Fortescue Metals Group Limited (ASX: FMG) managed to forge a reputation as a winning share in 2020. So much so that many investors would probably call 2020 one of the best years ever for the Fortescue share price. The numbers do back this up.
Fortescue shares managed to deliver an annual return of a whopping 115% after rising from $10.75 in January to over $23 by the end of December. Further, based on the current Fortescue share price, the company has a trailing dividend yield of 7.95% from 2020's efforts.
And yet, Fortescue has had a pretty rough start to the year. Over the month of January 2021, Fortescue shares fell around 12%. Yes, the mining giant started the year at a price of $24.80, but closed last Friday 29 January at just $21.83.
So why has the Fortescue share price gotten off to a shaky start this year? Even after the company gave a pretty well-received quarterly update last week?
Fortescue pays the iron price
Two things haven't gone Fortescue's way in 2021 – the iron ore price and the Aussie dollar. Those two key metrics do more to define Fortescue's profitability than almost anything else (apart from how much iron the company sells of course).
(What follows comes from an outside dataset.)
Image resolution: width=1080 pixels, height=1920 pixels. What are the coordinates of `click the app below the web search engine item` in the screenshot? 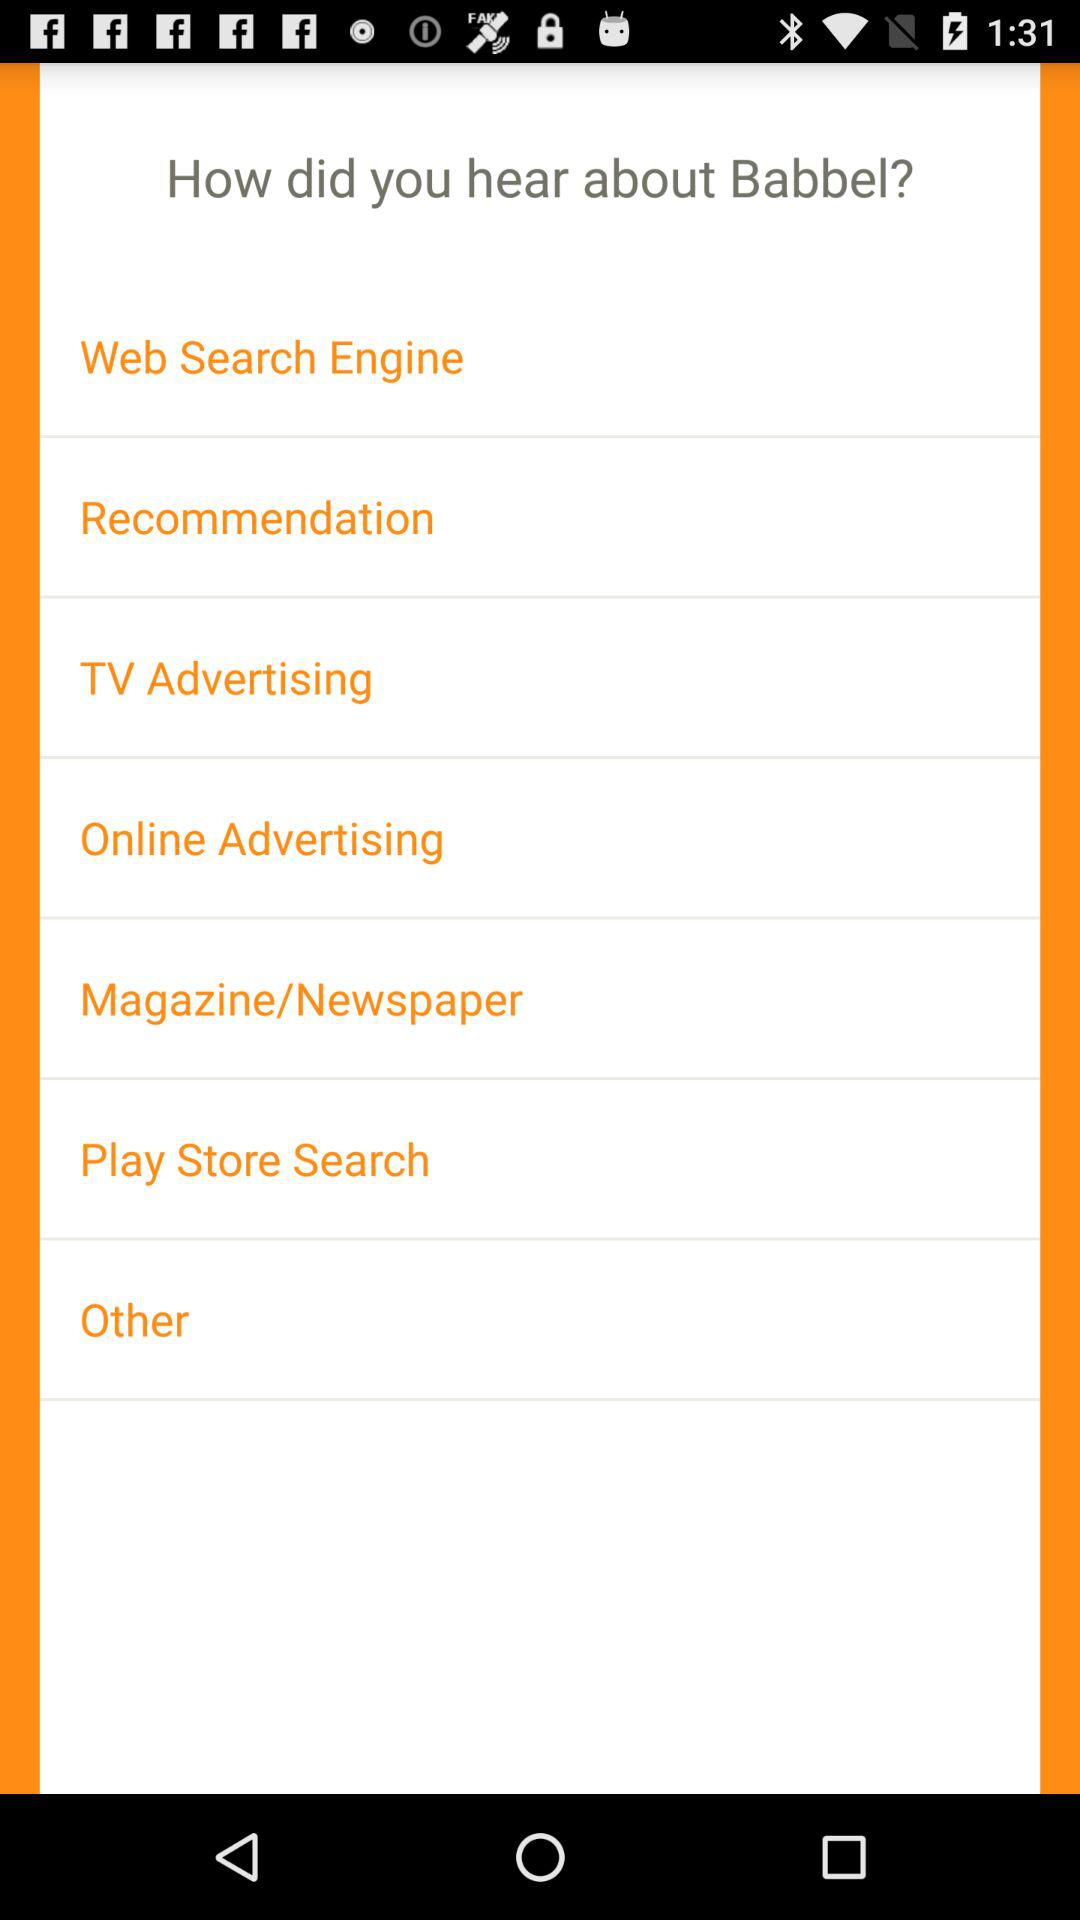 It's located at (540, 516).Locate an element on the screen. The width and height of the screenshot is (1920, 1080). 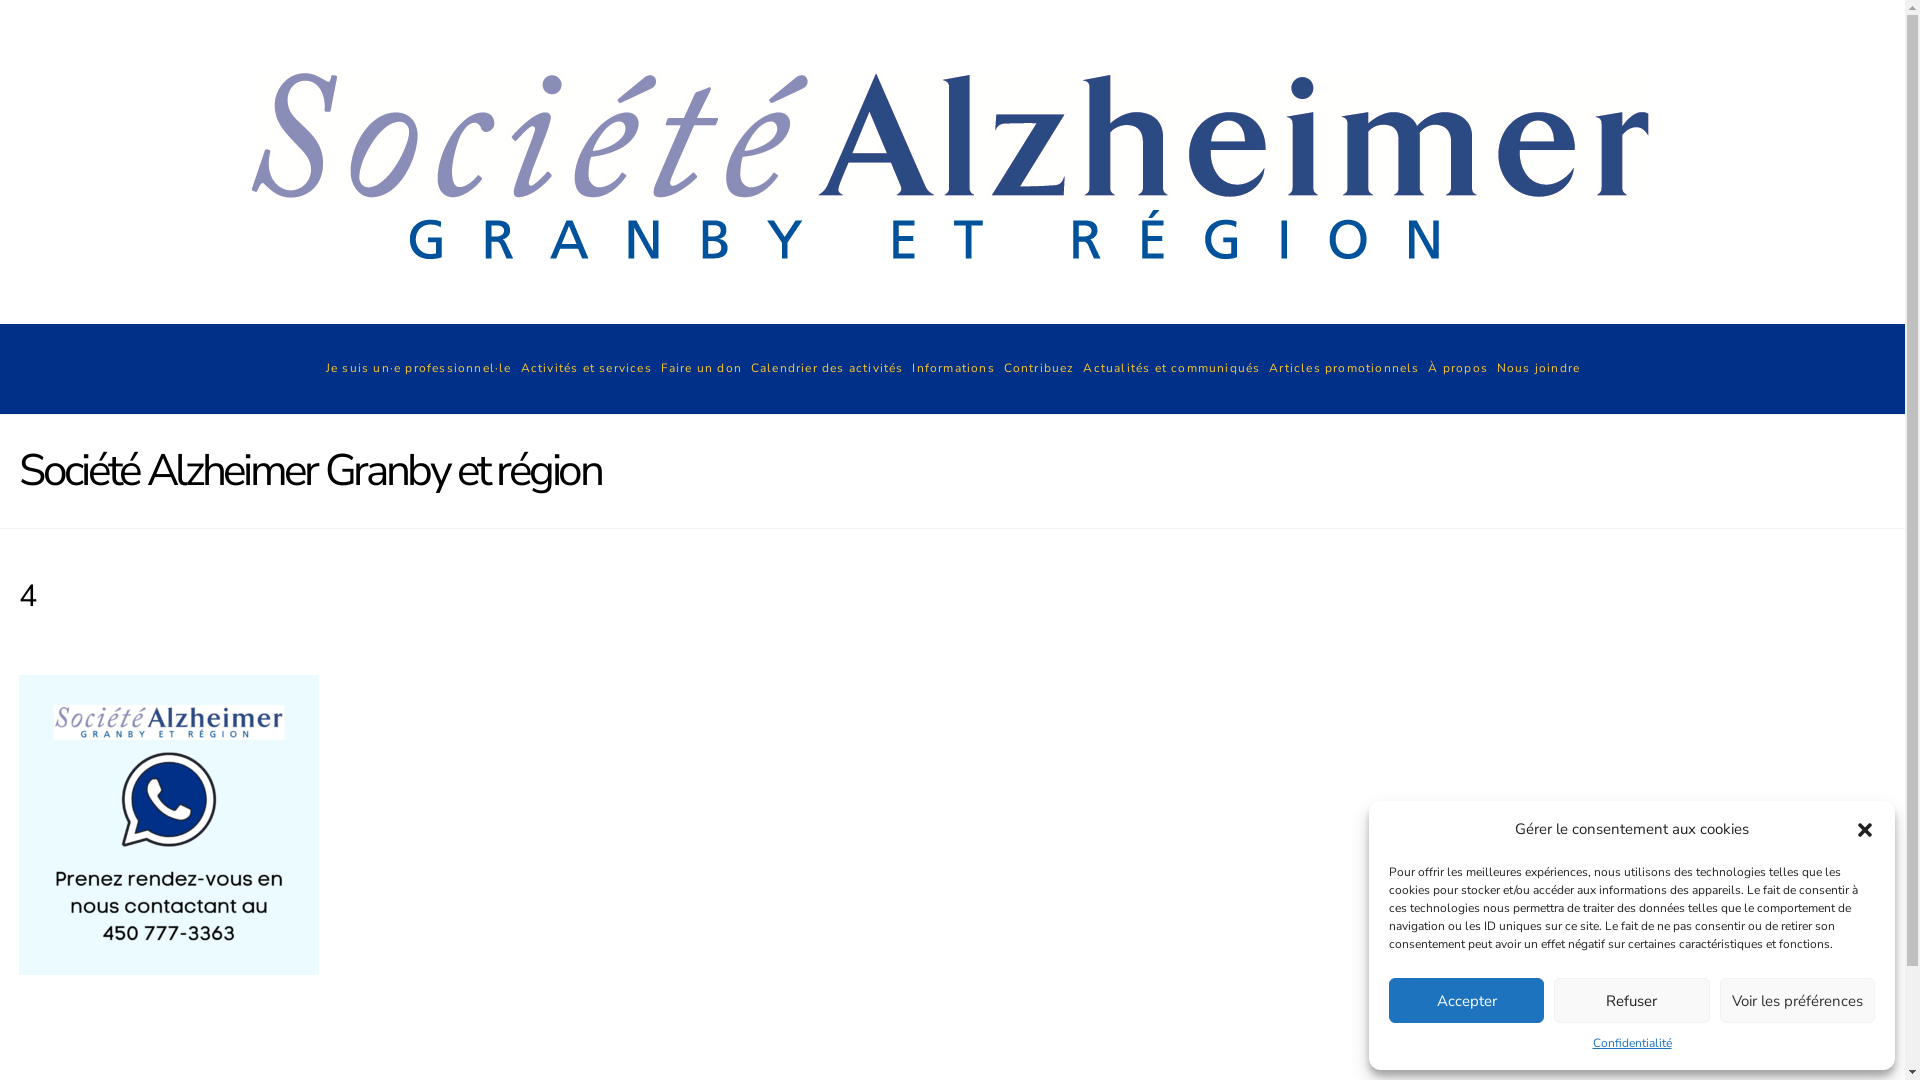
Refuser is located at coordinates (1632, 1000).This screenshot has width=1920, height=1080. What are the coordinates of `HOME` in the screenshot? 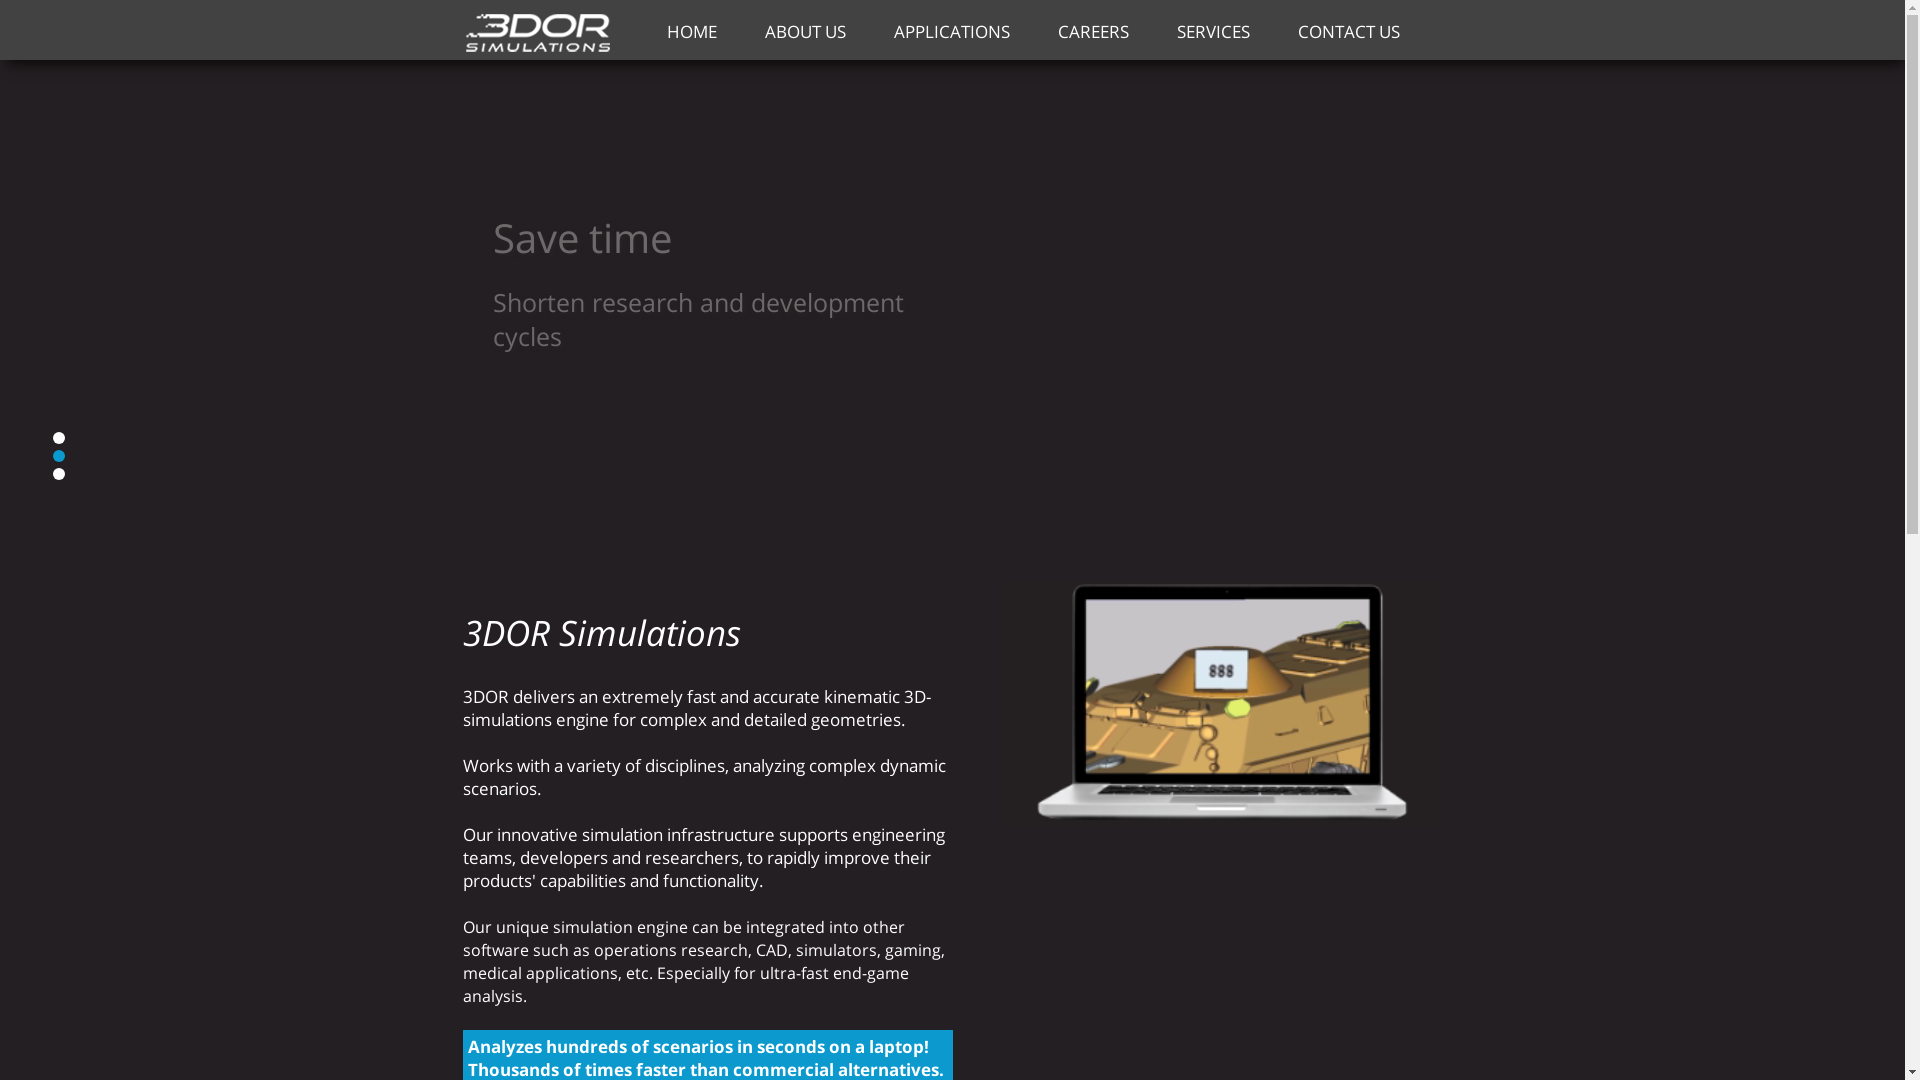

Iron ore had a spectacular start to the year, to be sure. According to reporting in the Australian Financial Review, iron ore reached a price of US$172.36 per tonne in mid-January, its highest level in almost a decade. But over the rest of the month, iron ore has slid from these heights and finished up the month around US$155 per tonne.
That's still a historically high price to be sure. But investors sometimes tend to get a bit carried away with what the future holds when a commodity hits a new high. So perhaps we can say that the Fortescue share price was just coming off the boil in January after a frenetic year.
The Aussie dollar hasn't helped either. As with most commodities, iron ore is priced in US dollars in international markets, meaning that profits have to be converted back to Aussie dollars when Fortescue reports them. As such, a rising Aussie dollar is not good news for Fortescue's profits.
The Aussie has been trending upward for a few months now. And meanwhile, the iron ore price had been doing the same thing. But even after the iron ore price came back to earth, the Aussie was still buying around 76 to 78 US cents, its highest level since 2018.
Both of these factors have likely blunted the company's returns (at least in the short term), and thus might have been a factor in investors getting cold feet over the Fortescue share price.